Mamadou Diouf : « Les Africains doivent se battre pour leurs intérêts »
Professeur à Columbia, Mamadou Diouf est l’un des 104 signataires d’une pétition dénonçant une forme de restriction des libertés publiques et d’instrumentalisation de la justice visant à museler l’opposition, au Sénégal.
Dans un entretien sur Jeune Afrique, le co-commissaire de l’exposition « Senghor et les arts–Réinventer l’universel », au Musée du Quai-Branly, à Paris, évoque la “lente et progressive descente aux enfers de la démocratie sénégalaise”, enclenchée selon lui “depuis le premier mandat du Président Macky Sall”. “Les premiers signes de dérive sont apparus avant la fin du premier mandat de Macky Sall, analyse-t-il. Le chef de l’État a décidé, à mi-parcours, de revenir sur son engagement de se limiter à deux mandats. Il a invoqué un supposé accord du Conseil constitutionnel qui l’autorise à briguer la présidence une troisième fois. On se retrouve dans la même situation qu’en 2012, quand le peuple s’élevait contre un troisième mandat d’Abdoulaye Wade. C’est un extraordinaire retournement de situation”.

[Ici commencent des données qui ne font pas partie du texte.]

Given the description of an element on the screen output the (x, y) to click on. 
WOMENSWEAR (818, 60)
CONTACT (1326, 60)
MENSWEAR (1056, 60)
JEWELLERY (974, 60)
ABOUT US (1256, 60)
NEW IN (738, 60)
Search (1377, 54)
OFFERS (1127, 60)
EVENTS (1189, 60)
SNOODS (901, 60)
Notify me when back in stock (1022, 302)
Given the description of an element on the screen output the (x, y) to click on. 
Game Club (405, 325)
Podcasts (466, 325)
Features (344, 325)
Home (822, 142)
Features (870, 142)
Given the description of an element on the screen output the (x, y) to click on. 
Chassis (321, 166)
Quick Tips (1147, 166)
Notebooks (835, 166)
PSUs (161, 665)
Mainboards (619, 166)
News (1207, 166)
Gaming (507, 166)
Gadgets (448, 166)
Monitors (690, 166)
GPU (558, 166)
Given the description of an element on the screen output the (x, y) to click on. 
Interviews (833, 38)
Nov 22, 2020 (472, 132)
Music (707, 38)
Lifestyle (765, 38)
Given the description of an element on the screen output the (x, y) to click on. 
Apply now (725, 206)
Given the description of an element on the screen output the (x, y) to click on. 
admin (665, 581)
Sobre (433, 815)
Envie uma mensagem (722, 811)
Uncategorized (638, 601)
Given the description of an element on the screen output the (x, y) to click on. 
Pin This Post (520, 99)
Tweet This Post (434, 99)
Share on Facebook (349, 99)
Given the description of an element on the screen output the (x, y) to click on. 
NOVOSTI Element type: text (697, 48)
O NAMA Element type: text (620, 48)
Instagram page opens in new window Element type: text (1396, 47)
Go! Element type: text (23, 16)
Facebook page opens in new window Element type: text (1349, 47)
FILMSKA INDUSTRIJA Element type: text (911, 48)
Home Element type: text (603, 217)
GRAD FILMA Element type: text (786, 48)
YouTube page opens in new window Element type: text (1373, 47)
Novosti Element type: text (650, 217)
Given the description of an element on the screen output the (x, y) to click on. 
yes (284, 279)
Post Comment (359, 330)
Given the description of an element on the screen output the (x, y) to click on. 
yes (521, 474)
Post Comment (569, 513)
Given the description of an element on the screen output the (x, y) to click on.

L’intellectuel dresse un tableau sombre de la situation et évoque une situation de désordre : “Le nombre élevé-même si l’on n’a pas de chiffres officiels- de personnes arrêtées et emprisonnées pour des raisons politiques marque une réelle régression. À un an de la présidentielle, on ignore qui seront les candidats, à la fin du processus de qualification. On ne sait toujours pas si Ousmane Sonko, Khalifa Sall et Karim Wade seront exclus de la compétition. Et le président Sall n’a toujours pas déclaré sa candidature. Tout cela crée du désordre”.
Cette situation d’incertitudes lui fait craindre de nouvelles tensions : “Les Sénégalais sont au moins d’accord sur un point : tout le monde est sur le pied de guerre, en particulier les jeunes. Nous sommes à quelques mois d’un scrutin majeur, et rien n’est réglé : qui sera candidat, comment ces élections seront-elles organisées ?”.